Researchers also compared performance to common biological stiffness control mechanisms. These approaches use heat or pneumatics to lock segments together. However, they require running actuators constantly or complex air supply logistics. The cable tensioning strategy achieves a similar dynamic range without these downsides, highlighting its advantages.

 Future Applications

The novel cable-tensioning “macro-micro” design strategy demonstrates a clear pathway to unlocking snake robots’ full potential. Extensive modelling aligned with experimental validation tackles previous roadblocks. This research provides a recipe for accurately incorporating real-world factors into performance estimates.

By demonstrating significant and consistent improvements under loaded conditions, the prototype snakes show readiness for rigorous real-world testing. The subsequent efforts will focus on constructing larger systems and evaluating capabilities in relevant environments. Success could see snake robots assisting humans in disaster zones, conducting infrastructure inspections, or enabling less invasive surgical techniques.
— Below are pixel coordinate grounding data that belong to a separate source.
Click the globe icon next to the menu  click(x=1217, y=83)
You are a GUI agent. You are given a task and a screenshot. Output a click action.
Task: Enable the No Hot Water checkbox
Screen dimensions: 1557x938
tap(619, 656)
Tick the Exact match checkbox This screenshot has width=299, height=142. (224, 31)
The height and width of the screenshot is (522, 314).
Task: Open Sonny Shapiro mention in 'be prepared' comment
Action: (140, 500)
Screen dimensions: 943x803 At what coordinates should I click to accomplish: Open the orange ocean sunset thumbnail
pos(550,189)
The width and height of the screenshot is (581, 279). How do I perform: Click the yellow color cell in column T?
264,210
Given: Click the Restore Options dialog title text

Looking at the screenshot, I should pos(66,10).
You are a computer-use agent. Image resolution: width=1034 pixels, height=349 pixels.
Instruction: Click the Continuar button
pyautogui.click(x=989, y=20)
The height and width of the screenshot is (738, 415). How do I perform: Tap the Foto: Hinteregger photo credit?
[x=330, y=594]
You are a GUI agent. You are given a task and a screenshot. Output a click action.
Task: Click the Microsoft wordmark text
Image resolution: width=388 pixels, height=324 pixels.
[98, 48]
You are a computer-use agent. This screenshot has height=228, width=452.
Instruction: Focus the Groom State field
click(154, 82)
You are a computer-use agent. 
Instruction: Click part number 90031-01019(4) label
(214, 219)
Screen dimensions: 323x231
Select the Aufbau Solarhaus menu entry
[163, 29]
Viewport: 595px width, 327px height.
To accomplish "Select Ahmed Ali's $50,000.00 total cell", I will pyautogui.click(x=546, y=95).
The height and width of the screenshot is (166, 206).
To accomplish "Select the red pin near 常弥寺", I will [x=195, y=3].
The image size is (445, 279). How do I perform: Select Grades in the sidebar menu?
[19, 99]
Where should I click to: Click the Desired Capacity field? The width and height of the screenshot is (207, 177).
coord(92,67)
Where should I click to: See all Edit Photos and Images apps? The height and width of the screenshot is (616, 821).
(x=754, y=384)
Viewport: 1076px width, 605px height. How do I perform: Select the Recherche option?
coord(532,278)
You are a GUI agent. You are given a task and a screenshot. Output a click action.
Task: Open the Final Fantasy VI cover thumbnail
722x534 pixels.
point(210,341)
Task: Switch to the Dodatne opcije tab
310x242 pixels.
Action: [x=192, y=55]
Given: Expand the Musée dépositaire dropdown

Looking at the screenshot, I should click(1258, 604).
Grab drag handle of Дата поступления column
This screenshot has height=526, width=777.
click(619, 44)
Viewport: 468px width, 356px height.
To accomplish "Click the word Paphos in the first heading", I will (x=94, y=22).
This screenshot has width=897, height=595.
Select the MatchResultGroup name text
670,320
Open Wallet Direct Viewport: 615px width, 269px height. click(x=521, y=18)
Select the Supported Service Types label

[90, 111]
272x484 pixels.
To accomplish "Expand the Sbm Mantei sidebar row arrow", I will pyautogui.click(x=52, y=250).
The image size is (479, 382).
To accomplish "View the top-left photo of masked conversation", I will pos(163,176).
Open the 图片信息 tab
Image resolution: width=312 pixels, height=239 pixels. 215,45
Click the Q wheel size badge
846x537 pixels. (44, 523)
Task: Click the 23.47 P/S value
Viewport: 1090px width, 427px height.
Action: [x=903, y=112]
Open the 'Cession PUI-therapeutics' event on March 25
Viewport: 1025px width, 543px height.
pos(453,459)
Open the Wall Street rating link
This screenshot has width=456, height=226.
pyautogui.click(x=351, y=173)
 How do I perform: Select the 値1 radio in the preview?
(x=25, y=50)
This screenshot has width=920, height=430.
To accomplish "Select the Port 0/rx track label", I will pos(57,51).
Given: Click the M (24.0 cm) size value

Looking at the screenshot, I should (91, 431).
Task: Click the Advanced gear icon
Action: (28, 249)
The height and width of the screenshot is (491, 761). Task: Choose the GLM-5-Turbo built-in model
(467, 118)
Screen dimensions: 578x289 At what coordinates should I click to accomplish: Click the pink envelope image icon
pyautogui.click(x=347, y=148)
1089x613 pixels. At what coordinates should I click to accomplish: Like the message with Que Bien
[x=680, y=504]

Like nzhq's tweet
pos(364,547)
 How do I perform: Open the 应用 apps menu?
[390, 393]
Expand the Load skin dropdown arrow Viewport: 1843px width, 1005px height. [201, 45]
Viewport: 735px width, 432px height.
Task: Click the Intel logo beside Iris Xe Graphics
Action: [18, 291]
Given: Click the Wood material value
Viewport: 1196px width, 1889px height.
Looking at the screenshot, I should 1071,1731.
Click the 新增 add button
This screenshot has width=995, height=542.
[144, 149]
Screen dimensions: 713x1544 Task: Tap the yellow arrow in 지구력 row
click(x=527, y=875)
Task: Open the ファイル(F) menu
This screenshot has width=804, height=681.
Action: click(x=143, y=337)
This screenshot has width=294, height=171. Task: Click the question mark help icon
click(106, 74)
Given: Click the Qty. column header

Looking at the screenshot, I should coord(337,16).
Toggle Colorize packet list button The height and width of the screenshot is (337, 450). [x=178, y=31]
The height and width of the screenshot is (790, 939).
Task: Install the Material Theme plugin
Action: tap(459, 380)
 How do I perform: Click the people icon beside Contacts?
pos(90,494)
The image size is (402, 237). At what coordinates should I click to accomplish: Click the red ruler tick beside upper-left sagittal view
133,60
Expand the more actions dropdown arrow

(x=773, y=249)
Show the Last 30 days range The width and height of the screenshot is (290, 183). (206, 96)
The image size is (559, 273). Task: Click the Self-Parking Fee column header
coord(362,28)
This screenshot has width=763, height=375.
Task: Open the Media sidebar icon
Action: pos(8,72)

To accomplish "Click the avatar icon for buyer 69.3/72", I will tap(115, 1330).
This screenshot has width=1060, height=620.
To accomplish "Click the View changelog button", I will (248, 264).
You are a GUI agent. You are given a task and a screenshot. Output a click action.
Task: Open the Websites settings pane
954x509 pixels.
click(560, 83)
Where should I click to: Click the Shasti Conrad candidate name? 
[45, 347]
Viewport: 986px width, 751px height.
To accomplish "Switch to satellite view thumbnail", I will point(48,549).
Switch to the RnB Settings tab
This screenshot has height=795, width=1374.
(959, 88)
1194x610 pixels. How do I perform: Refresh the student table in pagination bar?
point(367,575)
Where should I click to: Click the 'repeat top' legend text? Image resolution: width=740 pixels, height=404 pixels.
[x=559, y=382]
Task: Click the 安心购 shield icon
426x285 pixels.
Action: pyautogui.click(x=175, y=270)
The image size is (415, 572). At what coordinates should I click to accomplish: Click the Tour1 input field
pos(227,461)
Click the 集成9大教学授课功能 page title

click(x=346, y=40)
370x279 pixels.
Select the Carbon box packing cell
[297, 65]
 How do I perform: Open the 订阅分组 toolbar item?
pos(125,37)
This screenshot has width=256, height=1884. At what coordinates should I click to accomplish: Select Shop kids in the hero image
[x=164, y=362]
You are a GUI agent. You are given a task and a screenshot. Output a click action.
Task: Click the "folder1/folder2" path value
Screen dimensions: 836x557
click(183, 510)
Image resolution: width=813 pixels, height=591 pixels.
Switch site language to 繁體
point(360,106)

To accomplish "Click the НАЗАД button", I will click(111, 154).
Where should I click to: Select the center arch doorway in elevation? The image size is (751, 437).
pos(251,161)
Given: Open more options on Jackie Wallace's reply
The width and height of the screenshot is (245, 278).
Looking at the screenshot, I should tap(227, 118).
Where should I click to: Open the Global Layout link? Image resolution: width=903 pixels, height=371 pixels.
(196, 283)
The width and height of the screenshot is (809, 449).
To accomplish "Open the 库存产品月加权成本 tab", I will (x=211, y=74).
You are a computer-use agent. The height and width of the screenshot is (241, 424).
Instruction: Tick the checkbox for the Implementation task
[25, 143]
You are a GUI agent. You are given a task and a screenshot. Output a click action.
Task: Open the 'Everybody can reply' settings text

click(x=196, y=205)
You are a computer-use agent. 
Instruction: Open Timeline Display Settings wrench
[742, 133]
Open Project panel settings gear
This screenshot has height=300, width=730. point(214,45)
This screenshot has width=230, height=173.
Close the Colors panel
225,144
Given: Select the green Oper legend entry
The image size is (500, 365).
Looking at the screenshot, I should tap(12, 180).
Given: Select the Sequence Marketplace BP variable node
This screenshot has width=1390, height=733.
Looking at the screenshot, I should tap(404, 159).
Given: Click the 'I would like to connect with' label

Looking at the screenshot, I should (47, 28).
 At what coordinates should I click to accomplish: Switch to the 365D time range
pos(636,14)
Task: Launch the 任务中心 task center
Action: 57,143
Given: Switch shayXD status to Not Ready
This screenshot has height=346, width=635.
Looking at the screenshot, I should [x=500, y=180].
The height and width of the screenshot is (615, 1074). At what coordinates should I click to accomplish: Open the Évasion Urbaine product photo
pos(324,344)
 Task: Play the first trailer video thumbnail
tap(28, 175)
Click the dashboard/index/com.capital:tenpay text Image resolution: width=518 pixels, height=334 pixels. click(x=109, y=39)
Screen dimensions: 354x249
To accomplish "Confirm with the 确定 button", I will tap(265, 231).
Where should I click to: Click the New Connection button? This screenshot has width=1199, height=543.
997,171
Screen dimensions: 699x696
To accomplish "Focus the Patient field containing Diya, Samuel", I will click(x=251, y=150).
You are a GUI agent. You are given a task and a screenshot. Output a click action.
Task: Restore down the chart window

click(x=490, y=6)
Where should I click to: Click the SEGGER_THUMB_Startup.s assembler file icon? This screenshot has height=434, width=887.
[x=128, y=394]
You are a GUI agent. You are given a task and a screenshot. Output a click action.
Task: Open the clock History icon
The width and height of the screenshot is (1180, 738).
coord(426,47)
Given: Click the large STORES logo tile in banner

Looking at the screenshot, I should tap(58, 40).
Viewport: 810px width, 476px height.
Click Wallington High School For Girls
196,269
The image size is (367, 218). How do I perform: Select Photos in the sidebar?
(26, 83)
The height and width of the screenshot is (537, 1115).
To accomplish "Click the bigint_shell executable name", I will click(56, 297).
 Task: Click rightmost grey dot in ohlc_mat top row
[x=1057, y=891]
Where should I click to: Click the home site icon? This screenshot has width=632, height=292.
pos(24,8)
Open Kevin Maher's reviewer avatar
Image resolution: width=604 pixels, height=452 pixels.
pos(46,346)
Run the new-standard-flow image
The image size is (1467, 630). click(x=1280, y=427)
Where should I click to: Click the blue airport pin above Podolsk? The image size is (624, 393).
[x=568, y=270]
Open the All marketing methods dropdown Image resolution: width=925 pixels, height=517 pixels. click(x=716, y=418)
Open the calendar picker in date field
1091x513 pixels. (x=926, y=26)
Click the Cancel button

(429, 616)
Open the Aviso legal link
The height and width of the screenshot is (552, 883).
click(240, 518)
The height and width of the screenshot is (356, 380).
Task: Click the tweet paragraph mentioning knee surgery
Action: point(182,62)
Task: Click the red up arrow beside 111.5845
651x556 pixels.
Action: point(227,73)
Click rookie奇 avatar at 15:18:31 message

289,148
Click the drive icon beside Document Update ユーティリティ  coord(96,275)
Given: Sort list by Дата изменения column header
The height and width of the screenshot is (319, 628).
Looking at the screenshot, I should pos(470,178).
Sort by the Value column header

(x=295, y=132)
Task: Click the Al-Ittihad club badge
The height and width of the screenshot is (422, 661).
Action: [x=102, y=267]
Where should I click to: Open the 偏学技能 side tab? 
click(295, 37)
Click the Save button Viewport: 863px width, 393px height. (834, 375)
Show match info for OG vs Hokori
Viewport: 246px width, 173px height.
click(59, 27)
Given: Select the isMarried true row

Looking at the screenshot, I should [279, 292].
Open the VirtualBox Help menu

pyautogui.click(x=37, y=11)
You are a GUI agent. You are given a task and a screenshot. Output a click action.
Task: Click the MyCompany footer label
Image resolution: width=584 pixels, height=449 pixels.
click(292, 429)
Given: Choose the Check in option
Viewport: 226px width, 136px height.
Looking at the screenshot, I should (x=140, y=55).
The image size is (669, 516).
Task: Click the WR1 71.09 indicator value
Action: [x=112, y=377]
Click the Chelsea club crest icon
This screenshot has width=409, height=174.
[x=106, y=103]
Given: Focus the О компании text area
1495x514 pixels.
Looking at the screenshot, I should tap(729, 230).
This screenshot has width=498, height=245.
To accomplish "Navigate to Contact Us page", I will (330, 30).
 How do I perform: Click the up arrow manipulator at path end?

This breakthrough helps move biologically inspired robotics from theory into practice. As early computers progressed from laboratory curiosities to indispensable tools, snake robots may soon permeate engineering challenges requiring dexterous navigation of confined spaces. If so, they will save lives and drive progress through resilient infrastructure – all while displaying nature’s timeless wisdom. The future slithers forward on robotic scales.


  • Snake robots are helpful for complex environments, but accuracy issues currently limit deployment
  • New “macro-micro” design strategy and adjustable stiffness proposed
  • Mathematical modelling incorporates friction and cable forces
  • Prototype testing shows a 183% accuracy improvement, confirming the model
  • Enables future snake robots for search/rescue, infrastructure inspection, etc.